_Assignment_
Please give, exactly as they appear below, the line with "Given: Click the 124.523057 distance label" and every line after it through the final one, and nothing else.

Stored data
────────
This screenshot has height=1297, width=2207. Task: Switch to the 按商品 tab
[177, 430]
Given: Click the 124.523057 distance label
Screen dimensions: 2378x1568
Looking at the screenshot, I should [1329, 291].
────────
_Output below_
Given: Click the 124.523057 distance label
Screen dimensions: 2378x1568
Looking at the screenshot, I should [1329, 291].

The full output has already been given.